Popular state-backed groups also adopt OST tools
Litvak discovered that OSTs are widely adopted by threat actors across the cybercrime ecosystem, including popular state-backed cybercrime threat actors such as TrickBot and DarkHotel. Many of the groups used libraries or tools that have been first used by cyber security firms, and they are now used for cybercrime frequently.
Litvak said his research team discovered that RAT tools and memory injection libraries are two of the most commonly used projects in the cybercrime ecosystem.
“We found [that] the most commonly adopted projects were memory injection libraries and RAT tools,” he said.
Other projects with massive use include Quasar, Powersploit, as well as Empire. But to no one’s surprise, the lateral movement group was dominated by Mimikatz.
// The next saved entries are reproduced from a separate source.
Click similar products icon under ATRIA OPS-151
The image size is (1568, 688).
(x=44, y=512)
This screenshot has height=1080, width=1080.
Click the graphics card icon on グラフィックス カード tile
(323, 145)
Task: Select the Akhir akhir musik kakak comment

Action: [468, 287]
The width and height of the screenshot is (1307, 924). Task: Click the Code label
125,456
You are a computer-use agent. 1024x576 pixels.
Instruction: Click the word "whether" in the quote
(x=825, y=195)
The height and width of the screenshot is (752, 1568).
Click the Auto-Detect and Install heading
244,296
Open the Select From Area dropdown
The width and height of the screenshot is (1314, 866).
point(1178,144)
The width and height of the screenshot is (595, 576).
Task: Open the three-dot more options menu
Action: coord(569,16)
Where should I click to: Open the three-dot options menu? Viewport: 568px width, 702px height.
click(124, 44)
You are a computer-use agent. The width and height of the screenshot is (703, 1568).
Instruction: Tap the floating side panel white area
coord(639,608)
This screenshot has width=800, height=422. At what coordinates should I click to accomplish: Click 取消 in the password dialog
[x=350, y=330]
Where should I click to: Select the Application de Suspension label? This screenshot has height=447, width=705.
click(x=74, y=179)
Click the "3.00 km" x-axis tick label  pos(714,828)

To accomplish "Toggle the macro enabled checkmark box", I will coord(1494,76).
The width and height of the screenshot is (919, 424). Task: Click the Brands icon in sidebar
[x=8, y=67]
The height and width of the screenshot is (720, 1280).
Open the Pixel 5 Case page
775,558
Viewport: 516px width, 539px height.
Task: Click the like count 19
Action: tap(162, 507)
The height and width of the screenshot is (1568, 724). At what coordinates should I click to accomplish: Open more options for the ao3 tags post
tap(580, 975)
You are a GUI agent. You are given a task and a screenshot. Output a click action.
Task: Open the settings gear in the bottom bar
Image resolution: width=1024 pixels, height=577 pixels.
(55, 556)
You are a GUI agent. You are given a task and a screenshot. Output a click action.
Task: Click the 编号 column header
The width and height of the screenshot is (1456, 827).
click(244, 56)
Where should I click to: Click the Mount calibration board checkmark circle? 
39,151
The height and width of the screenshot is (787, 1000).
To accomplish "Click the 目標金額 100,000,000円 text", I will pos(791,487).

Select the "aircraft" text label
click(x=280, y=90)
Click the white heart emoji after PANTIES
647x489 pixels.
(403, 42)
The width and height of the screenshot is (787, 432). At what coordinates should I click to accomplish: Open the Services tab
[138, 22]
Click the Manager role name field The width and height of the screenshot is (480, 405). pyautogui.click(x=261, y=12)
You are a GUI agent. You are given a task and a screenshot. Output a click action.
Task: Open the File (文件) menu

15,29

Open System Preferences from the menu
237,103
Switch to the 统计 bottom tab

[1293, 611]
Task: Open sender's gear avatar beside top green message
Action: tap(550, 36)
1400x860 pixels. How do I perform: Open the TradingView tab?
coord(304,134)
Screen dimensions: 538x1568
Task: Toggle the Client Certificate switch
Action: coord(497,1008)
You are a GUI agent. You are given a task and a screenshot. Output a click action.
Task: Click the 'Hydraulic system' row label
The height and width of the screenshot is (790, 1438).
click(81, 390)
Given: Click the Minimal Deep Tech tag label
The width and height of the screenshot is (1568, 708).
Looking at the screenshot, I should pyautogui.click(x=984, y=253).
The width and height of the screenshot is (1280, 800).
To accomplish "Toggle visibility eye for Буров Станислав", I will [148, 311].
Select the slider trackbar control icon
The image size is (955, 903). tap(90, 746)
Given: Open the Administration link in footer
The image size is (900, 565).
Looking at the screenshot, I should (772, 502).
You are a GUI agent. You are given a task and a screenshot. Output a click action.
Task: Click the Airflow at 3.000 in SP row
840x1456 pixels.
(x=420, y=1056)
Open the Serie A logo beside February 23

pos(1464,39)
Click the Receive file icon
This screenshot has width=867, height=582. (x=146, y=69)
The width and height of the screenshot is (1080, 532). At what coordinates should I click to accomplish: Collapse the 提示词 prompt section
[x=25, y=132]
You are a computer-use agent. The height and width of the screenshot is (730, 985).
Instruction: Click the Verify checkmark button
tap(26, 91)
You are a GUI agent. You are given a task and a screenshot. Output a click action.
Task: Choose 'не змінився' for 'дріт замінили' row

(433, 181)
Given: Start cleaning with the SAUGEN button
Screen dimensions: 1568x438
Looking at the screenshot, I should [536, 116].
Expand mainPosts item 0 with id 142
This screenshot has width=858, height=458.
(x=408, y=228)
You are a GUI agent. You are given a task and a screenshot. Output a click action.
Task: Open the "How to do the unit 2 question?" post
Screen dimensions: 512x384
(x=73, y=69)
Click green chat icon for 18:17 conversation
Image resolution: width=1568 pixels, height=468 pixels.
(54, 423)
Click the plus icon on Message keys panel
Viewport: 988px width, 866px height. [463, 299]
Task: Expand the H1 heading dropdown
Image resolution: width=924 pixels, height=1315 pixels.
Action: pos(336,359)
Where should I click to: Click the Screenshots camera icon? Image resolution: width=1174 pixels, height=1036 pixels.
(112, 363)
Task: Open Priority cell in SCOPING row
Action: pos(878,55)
However, while the Win7Elevate was dominated by Asian hacking groups, the UACME library dominated the UAC bypass library. Asia’s domination of Win7Elevate is due to the larger regional installbase of Windows 7.
Litvak thinks many other hackers still fancy the tools provided at the black-hats forum because of their superior features. So, some other malware gangs are adopting such tools instead of the offensive tools released by the cyber security community.
Mitigating wide OST abuse
Litvak observed that OST tools with more complex features are more difficult to convert and use by threat actors. According to him, it will require a deeper level of understanding for any hacker to use, which clearly defeats its benefits for hackers.
Litvak has advised that hackers should use a more technical approach when developing or designing an OST tool. They should plant complexity into the code
Ways to mitigate broad OST abuse to make them more complex for hackers to adopt. If they can’t add more complex features, Litvak said they should make the code a bit more unique to dissuade hackers.